**Task to carry out**
Pick out every line in the data below that contains the word "coordinates", and copy each one.

-- BEGIN --

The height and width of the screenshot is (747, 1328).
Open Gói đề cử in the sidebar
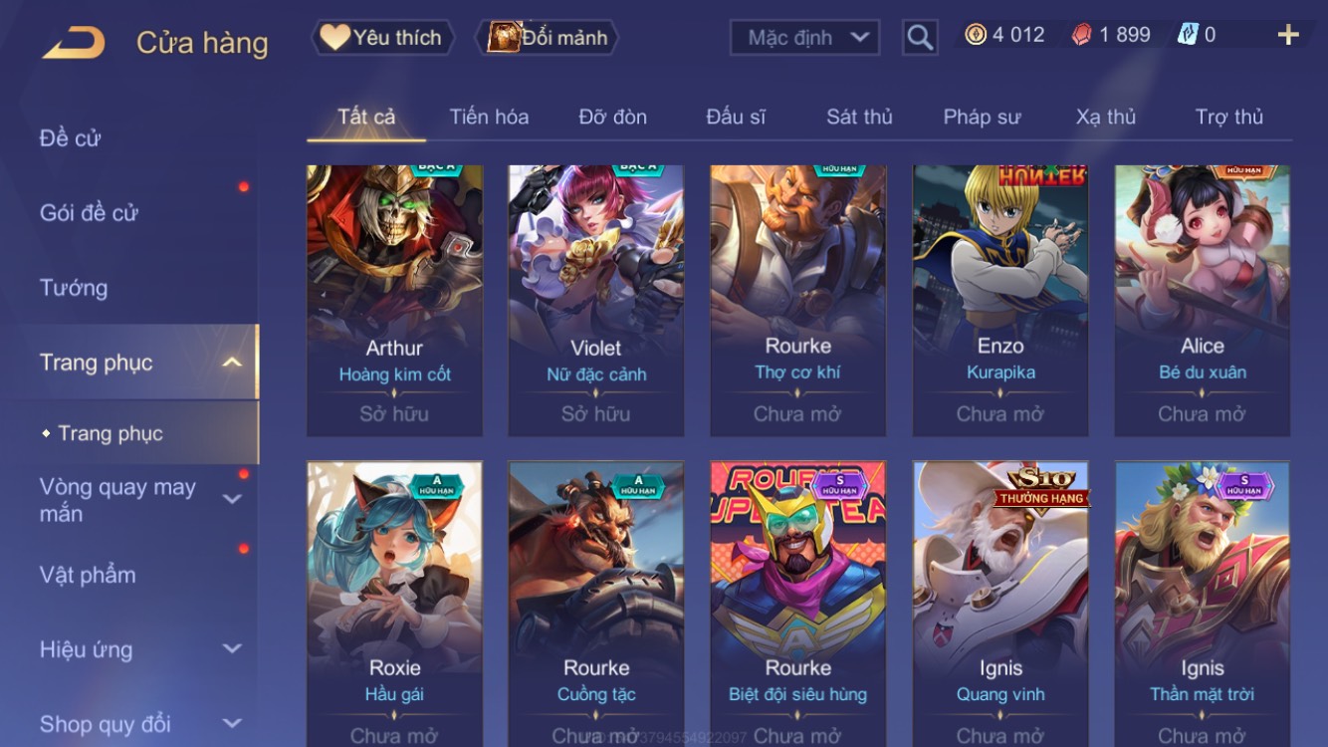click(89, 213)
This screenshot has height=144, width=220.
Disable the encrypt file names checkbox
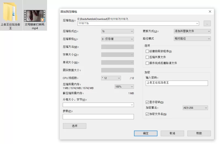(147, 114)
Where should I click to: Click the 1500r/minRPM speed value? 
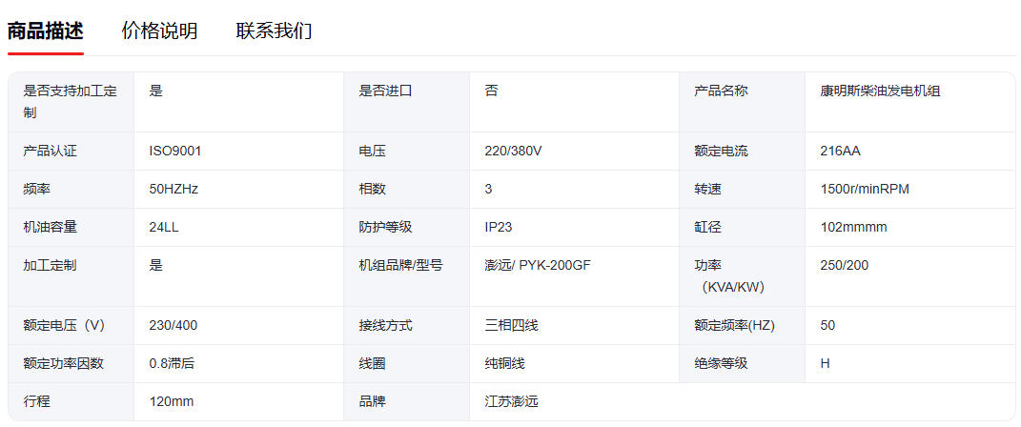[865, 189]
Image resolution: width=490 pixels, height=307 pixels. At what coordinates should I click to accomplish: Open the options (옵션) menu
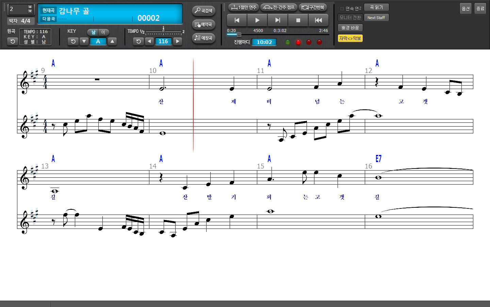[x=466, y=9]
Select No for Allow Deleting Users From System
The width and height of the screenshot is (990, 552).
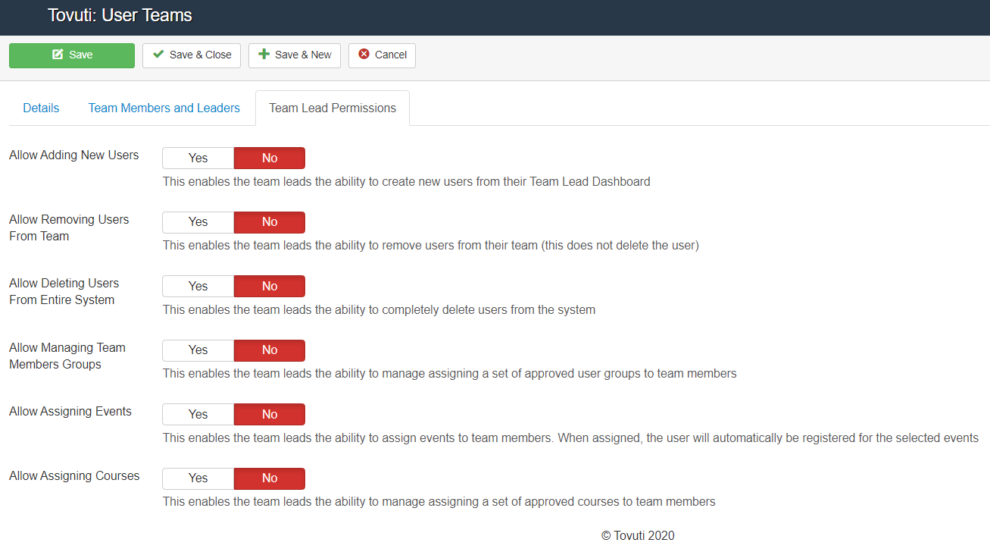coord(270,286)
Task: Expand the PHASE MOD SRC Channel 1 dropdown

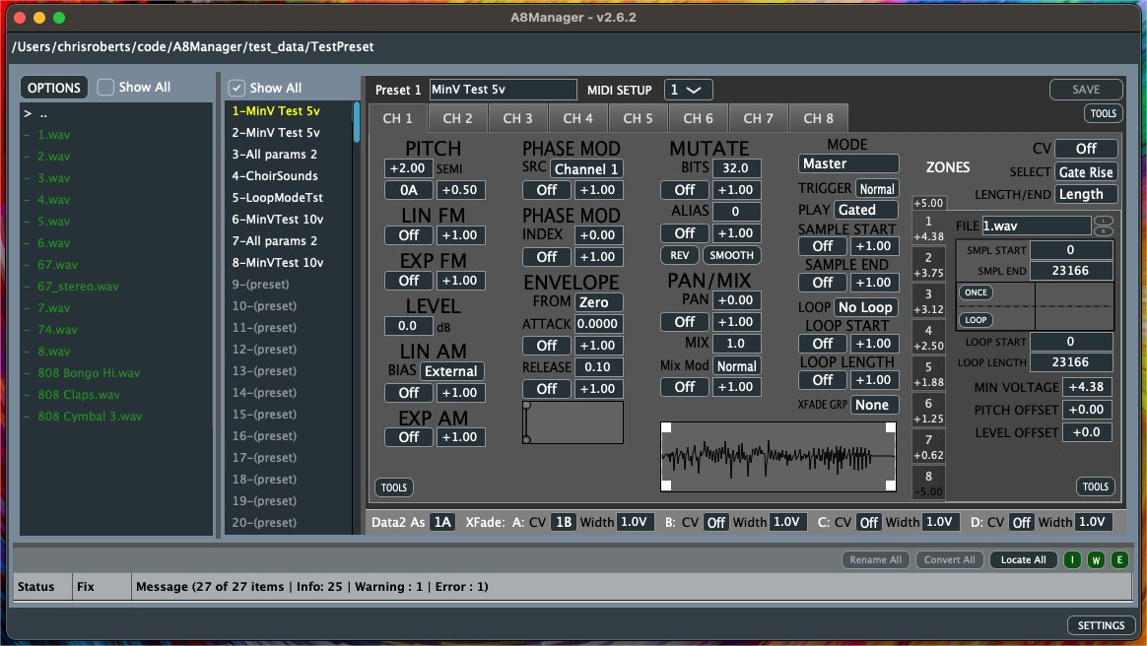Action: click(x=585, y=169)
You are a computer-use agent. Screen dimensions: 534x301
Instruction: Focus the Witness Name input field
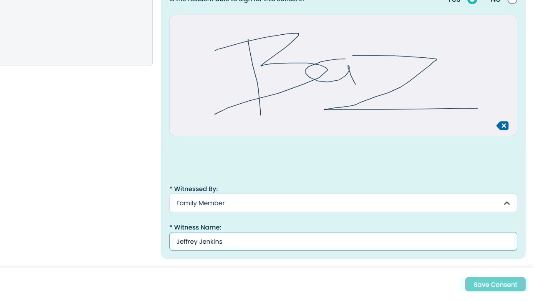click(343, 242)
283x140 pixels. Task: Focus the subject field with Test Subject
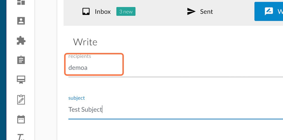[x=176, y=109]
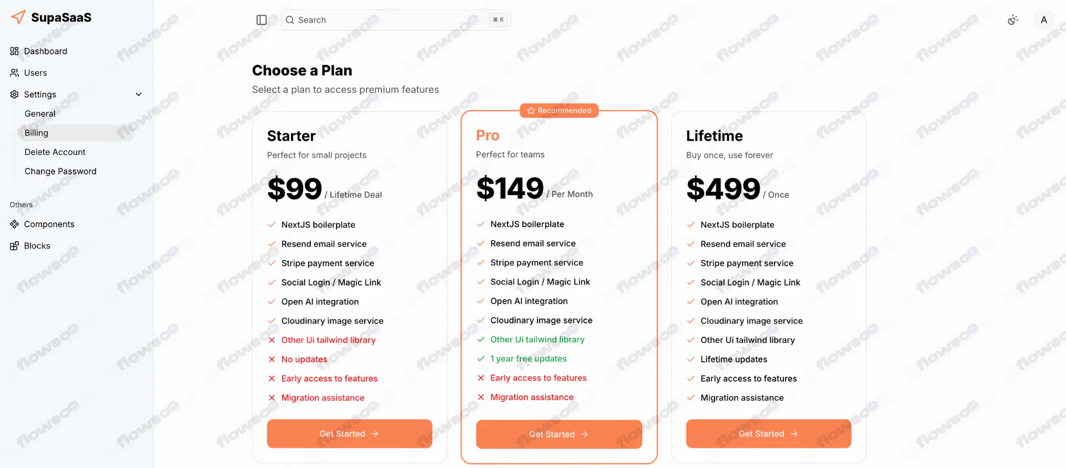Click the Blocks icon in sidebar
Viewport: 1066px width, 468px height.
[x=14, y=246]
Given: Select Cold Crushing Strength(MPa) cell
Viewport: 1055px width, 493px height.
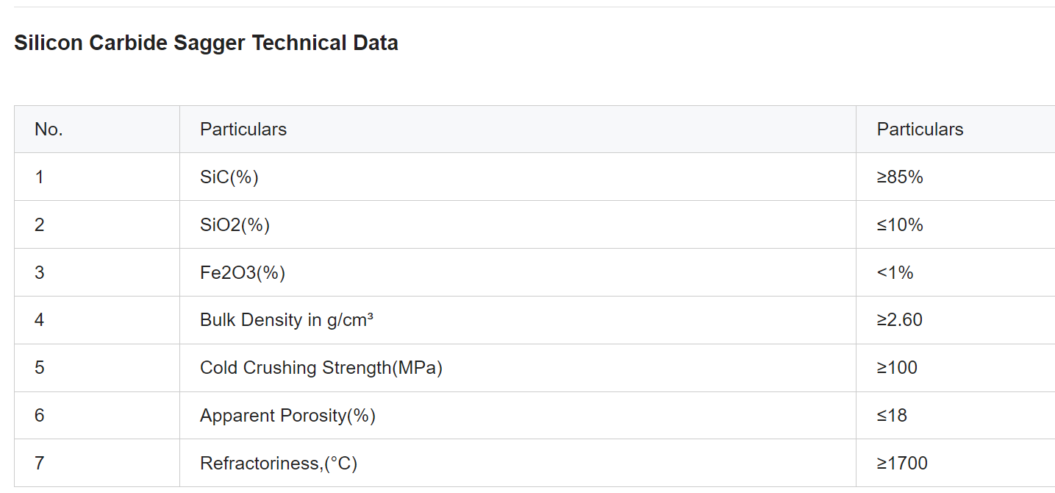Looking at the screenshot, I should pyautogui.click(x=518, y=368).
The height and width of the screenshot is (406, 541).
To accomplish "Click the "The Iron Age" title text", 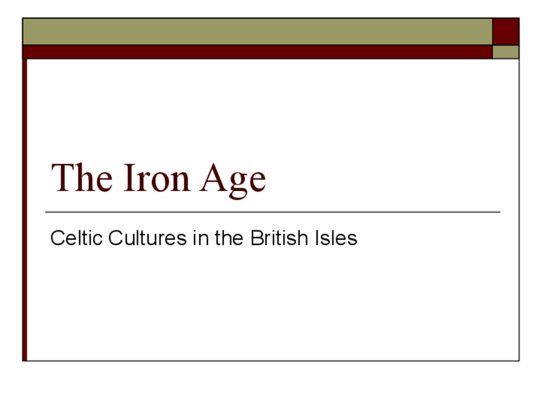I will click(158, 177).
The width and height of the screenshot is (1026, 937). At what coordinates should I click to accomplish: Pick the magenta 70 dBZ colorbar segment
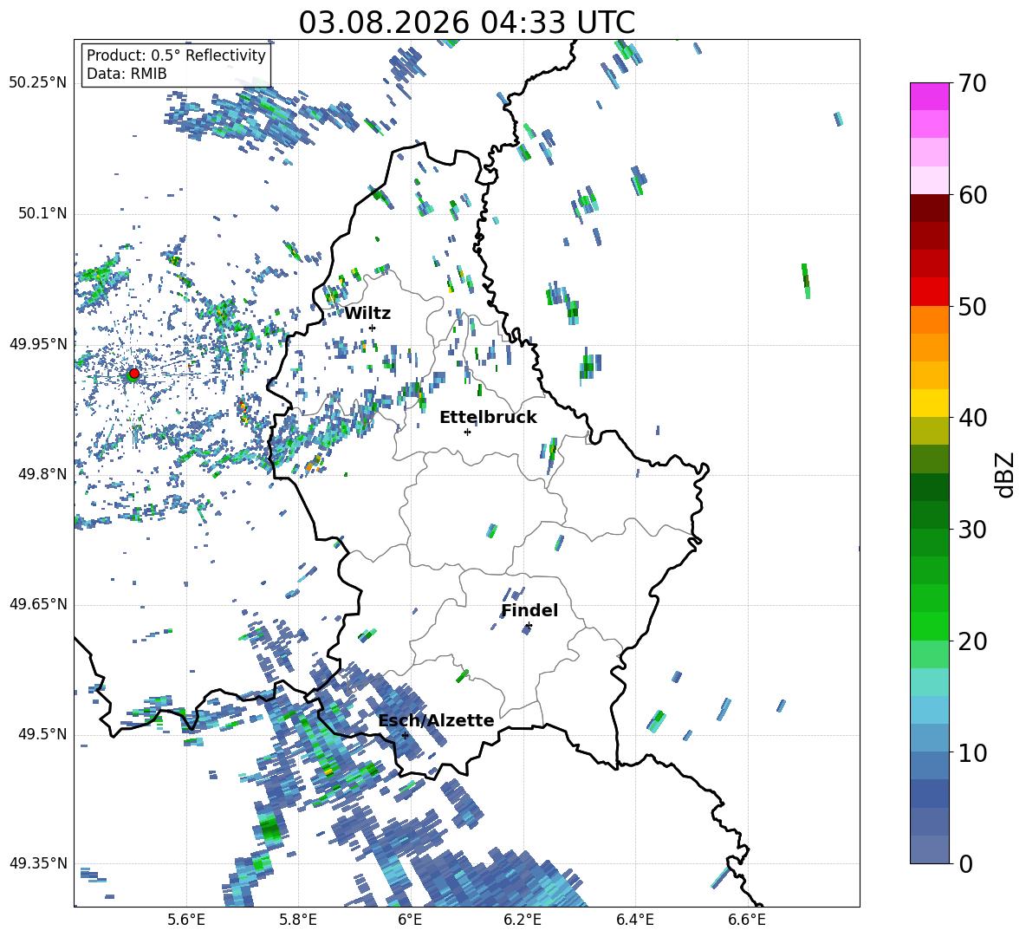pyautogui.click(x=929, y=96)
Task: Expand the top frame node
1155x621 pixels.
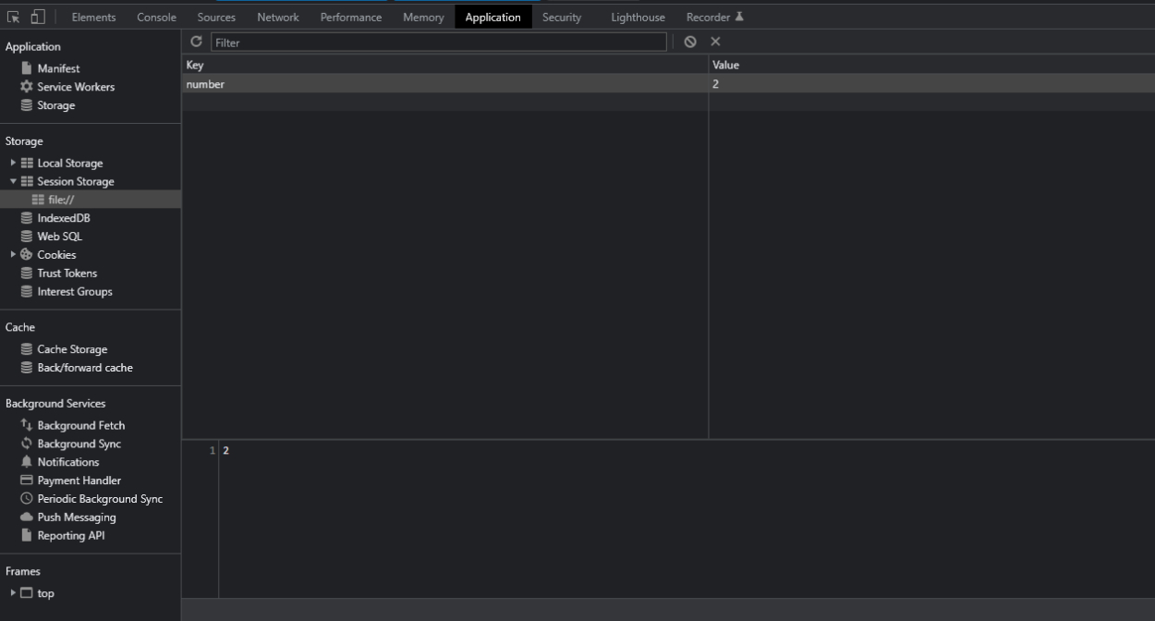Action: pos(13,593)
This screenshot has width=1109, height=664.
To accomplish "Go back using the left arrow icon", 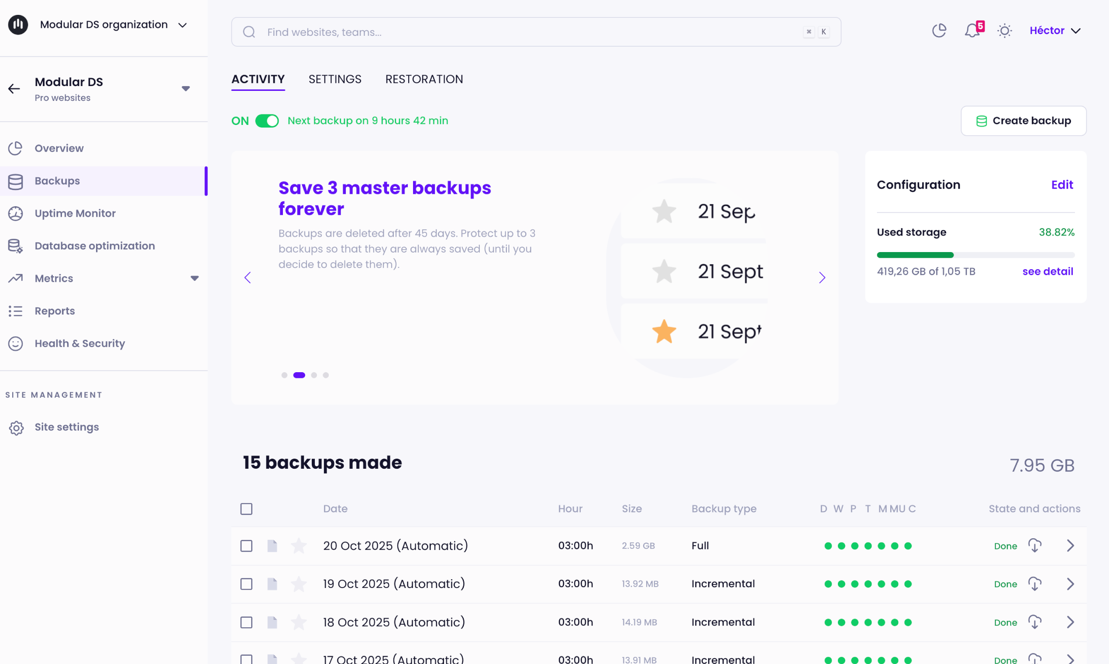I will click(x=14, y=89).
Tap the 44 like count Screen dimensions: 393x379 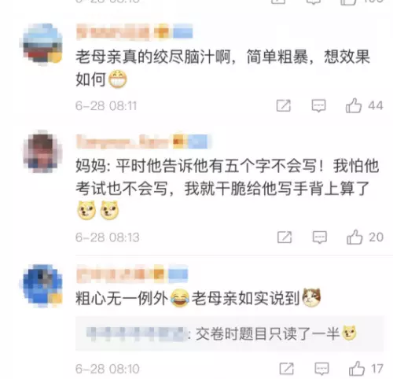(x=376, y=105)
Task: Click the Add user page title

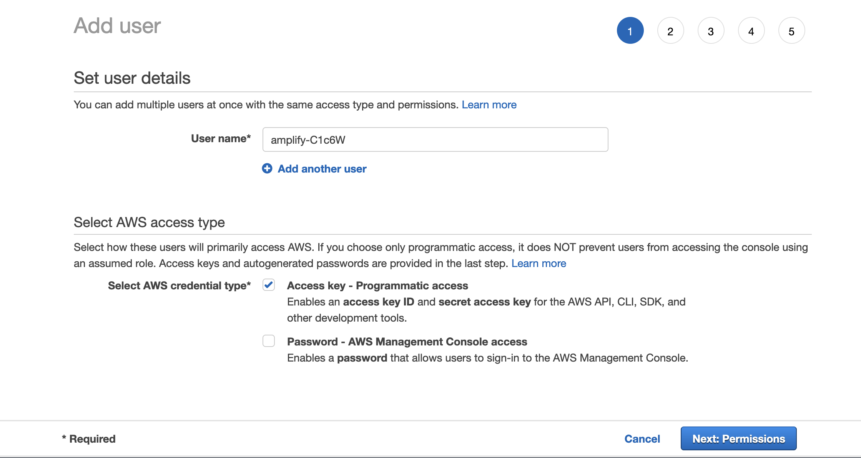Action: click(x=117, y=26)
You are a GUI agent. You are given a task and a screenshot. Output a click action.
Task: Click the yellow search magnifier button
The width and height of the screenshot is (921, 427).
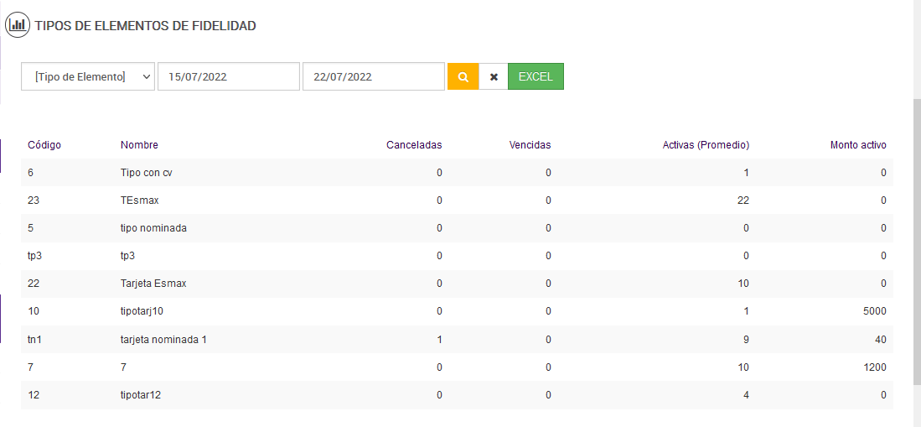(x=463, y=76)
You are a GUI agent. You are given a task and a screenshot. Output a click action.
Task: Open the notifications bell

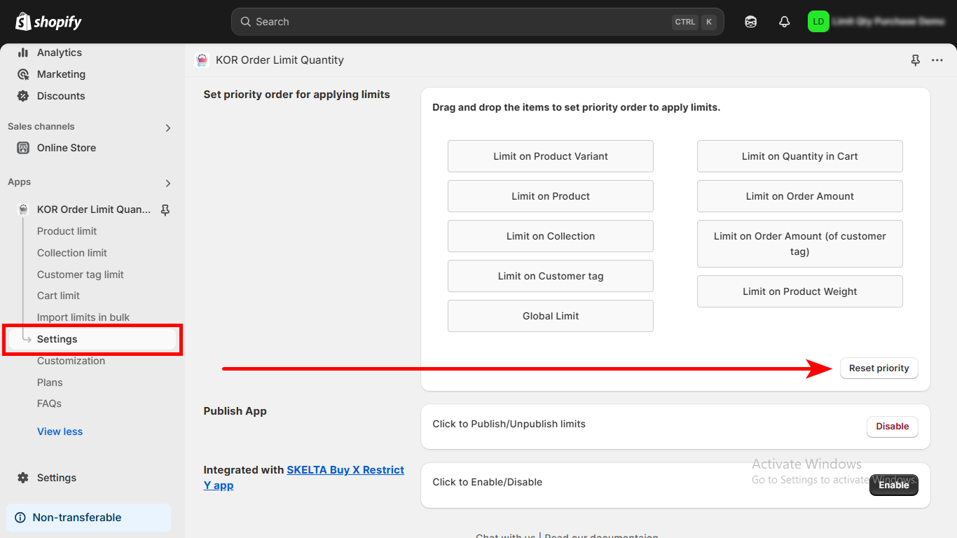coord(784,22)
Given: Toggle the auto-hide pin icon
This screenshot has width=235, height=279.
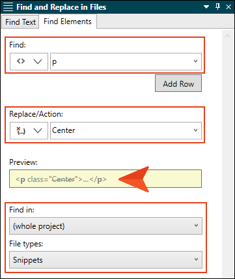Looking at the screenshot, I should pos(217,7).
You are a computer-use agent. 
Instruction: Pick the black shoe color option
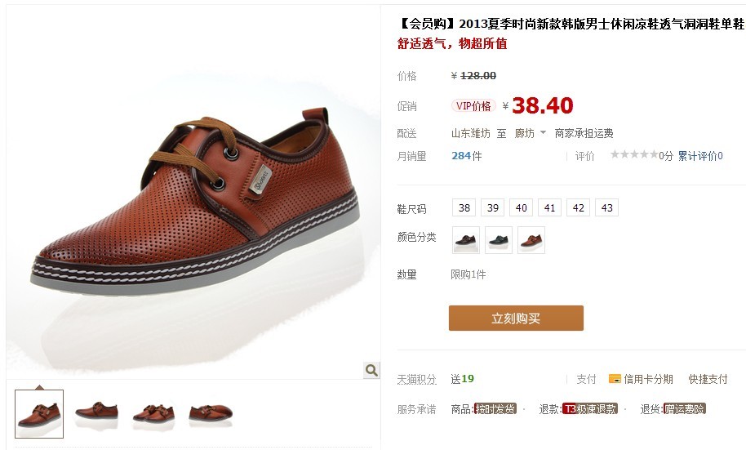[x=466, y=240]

-- END --

**Task answer**
Image resolution: width=490 pixels, height=307 pixels. At what coordinates should I click to accomplish: Open the options (옵션) menu
The width and height of the screenshot is (1026, 937). At what coordinates should I click to accomplish: Pick the magenta 70 dBZ colorbar segment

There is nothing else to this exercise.